======== PAGE TEXT

In opposition, Plaintiff provides her own declaration stating that while she felt some relief from physical therapy during her entire treatment with Dr. Mikhael and OSSB, she continually complained about pain in the back of her left ankle and asked Defendants to perform an MRI, but Dr. Mikhael had told her that an MRI was not needed.  (Pl.’s Decl., ¶4.)  She states that she was treated by Defendants from September 14, 2018 to August 6, 2019 and that when she stopped treating with them, she still had pain in the back of her left ankle.  (Id., ¶¶5-6.)  She states that she was forced to endure the pain until she moved to Texas and underwent an MRI, which revealed the cause of her pain: tears in the tendons in the back of her left ankle.  (Id., ¶7.)  She states that she underwent a surgical procedure to repair the tendon tears in her left ankle, which ultimately alleviated her pain.  (Id., ¶8; Pl.’s Additional Material Facts [AMF] 1-3.) 

Plaintiff also provides the opposing expert declaration of Daniel E. Kaplan, M.D., who is an orthopedic surgeon.  He states that he has examined Plaintiff’s medical records and reviewed the complaint and motion papers.  (Kaplan Decl., ¶¶3-4.)  He opines that if Plaintiff had been complaining for a period of at least 10 months regarding pain in the back of her left ankle which remained despite physical therapy treatment, Defendants should have ordered an MRI examination to determine the cause of the continued pain, regardless of the degree of that pain; and had an MRI of Plaintiff’s left ankle been conducted in the case (as it was in Texas), the cause of the pain would likely have been determined and surgical intervention could have taken place earlier, reducing the length of time Plaintiff was in pain.  (Id., ¶5; Pl.’s Fact 5-8; Pl.’s AMF 4.) 

At the summary judgment stage, the Court finds that Plaintiff’s declaration and the opposing expert declaration raise sufficient triable issues of material fact that warrant denying the motion for summary judgment as to Plaintiff’s sole cause of action for medical malpractice claim.  (See Dore v. Arnold Worldwide, Inc. (2006) 39 Cal.4th 384, 389 [stating that courts “liberally construe the evidence in support of the party opposing summary judgment and resolve doubts concerning the evidence in favor of that party.”]; Zavala v. Arce (1997) 58 Cal.App.4th 915, 935 [liberally construing plaintiff’s expert witness declaration and resolving any doubts as to the propriety of granting the motion in favor of the plaintiff, finding that the declaration was sufficient to raise triable issues of material fact].)  In the reply brief, Defendants object to the evidence presented by Plaintiff in opposition.  However, the Court has discussed its ruling on the evidentiary objections above and the Court will consider the evidence and declaration statements provided by Plaintiff.  After considering the parties’ papers, the Court finds that Plaintiffs have raised triable issues of material fact in their shifted burden on Defendants’ summary judgment motion.

================
======== ENTRIES SUPPLIED

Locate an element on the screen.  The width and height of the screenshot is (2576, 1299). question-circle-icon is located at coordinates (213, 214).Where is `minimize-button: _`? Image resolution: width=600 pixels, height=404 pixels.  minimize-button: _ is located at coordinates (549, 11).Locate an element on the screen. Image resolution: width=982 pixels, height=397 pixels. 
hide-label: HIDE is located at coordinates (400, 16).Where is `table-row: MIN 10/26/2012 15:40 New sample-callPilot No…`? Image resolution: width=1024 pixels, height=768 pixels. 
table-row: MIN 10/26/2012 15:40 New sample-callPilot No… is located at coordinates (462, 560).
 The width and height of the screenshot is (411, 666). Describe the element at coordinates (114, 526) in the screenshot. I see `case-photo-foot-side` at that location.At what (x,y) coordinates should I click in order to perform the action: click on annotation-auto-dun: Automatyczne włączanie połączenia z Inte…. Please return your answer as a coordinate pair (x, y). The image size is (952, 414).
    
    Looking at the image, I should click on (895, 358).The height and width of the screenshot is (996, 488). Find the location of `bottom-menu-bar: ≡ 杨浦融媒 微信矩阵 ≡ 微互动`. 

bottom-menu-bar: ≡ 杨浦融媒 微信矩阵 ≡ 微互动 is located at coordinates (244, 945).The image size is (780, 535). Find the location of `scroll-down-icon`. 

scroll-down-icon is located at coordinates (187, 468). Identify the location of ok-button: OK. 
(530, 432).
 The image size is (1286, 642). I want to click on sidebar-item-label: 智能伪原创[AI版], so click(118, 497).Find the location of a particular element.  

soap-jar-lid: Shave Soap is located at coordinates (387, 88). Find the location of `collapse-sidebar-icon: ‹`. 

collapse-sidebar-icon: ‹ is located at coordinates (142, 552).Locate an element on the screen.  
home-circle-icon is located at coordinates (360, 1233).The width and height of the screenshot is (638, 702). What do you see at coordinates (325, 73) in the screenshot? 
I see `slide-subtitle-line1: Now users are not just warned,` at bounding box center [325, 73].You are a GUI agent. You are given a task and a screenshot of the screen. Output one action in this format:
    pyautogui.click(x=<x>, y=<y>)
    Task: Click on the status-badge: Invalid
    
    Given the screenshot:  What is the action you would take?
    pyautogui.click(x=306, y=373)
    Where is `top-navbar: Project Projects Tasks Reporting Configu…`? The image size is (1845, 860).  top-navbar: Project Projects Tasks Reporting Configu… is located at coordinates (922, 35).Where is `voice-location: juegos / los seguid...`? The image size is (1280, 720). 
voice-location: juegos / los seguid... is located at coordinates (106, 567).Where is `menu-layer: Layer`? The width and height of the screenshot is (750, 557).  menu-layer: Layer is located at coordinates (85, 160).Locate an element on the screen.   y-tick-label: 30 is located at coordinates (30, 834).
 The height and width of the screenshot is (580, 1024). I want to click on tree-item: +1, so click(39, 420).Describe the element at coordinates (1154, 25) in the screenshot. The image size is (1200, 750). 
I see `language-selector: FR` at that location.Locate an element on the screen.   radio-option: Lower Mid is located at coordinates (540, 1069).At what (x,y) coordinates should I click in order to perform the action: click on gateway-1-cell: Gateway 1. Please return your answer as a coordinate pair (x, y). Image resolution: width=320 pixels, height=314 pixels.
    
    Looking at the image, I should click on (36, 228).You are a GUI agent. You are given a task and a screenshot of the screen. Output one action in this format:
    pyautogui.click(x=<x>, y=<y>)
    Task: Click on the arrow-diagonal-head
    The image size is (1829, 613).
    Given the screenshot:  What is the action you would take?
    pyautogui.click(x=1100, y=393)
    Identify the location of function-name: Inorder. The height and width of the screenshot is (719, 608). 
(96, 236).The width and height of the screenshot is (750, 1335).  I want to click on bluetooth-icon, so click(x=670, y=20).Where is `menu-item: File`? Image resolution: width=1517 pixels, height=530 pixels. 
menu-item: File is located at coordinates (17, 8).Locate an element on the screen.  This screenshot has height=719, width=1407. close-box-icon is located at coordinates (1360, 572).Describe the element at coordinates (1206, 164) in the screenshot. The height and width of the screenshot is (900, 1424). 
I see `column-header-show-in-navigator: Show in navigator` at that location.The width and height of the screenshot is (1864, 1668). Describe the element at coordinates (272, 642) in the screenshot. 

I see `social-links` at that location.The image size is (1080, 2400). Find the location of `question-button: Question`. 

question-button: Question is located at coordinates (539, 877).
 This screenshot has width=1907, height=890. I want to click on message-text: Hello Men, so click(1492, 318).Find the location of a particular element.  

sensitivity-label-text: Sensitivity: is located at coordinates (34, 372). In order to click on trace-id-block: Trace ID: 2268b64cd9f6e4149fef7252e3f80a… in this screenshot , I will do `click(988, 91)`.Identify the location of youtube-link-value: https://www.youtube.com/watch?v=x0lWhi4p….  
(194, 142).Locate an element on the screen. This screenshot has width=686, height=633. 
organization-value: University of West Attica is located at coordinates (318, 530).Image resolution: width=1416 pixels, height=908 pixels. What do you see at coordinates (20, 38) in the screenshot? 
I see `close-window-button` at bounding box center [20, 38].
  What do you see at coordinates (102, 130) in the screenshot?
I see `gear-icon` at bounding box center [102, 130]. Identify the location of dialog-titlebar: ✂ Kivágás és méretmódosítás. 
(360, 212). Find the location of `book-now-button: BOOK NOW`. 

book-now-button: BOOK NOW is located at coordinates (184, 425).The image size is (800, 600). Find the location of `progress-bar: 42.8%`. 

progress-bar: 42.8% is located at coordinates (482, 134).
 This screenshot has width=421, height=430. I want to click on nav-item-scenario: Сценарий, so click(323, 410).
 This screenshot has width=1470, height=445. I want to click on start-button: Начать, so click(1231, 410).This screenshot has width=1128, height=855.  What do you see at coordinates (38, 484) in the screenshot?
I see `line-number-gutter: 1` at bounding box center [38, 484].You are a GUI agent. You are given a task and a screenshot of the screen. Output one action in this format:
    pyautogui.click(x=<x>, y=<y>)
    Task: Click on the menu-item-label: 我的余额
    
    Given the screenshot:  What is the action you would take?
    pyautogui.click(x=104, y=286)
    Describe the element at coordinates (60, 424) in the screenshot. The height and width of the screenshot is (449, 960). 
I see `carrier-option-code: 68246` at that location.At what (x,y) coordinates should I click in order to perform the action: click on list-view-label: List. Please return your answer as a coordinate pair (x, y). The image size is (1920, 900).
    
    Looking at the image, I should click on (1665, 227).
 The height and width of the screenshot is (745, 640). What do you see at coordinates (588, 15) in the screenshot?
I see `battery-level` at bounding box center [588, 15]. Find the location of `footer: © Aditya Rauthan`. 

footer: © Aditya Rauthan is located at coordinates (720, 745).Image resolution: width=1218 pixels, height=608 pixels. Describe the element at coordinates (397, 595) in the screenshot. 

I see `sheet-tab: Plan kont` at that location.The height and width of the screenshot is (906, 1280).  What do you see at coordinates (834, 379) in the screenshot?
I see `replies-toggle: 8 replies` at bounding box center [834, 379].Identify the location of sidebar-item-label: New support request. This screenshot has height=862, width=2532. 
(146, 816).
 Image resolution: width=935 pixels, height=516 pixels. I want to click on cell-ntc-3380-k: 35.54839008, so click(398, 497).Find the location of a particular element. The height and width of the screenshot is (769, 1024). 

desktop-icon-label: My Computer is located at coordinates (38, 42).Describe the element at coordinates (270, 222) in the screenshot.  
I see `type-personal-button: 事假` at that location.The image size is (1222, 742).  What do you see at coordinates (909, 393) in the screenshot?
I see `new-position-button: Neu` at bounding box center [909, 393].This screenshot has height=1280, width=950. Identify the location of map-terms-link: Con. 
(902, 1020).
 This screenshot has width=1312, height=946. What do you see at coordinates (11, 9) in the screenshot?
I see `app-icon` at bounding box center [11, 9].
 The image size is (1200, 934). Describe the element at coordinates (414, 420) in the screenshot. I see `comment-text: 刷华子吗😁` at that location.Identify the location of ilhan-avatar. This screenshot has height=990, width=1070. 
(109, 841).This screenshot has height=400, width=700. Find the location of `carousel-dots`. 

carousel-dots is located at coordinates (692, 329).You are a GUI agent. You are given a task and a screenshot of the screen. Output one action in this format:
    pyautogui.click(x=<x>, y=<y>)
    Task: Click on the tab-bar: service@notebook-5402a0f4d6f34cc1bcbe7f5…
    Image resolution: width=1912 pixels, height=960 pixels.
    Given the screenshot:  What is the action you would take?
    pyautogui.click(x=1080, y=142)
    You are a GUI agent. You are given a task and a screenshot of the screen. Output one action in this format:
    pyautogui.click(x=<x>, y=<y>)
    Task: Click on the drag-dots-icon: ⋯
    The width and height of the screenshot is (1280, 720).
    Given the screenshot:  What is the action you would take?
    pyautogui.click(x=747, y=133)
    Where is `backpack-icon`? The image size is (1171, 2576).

================

*YOUR INSTRUCTIONS:* Repeat the stretch of the court ruling from "Plaintiff also provides" through "Pl.’s AMF 4.)", word for word. The data shown here were taken from a separate source.

*REPLY TO THE TASK:*
Plaintiff also provides the opposing expert declaration of Daniel E. Kaplan, M.D., who is an orthopedic surgeon.  He states that he has examined Plaintiff’s medical records and reviewed the complaint and motion papers.  (Kaplan Decl., ¶¶3-4.)  He opines that if Plaintiff had been complaining for a period of at least 10 months regarding pain in the back of her left ankle which remained despite physical therapy treatment, Defendants should have ordered an MRI examination to determine the cause of the continued pain, regardless of the degree of that pain; and had an MRI of Plaintiff’s left ankle been conducted in the case (as it was in Texas), the cause of the pain would likely have been determined and surgical intervention could have taken place earlier, reducing the length of time Plaintiff was in pain.  (Id., ¶5; Pl.’s Fact 5-8; Pl.’s AMF 4.)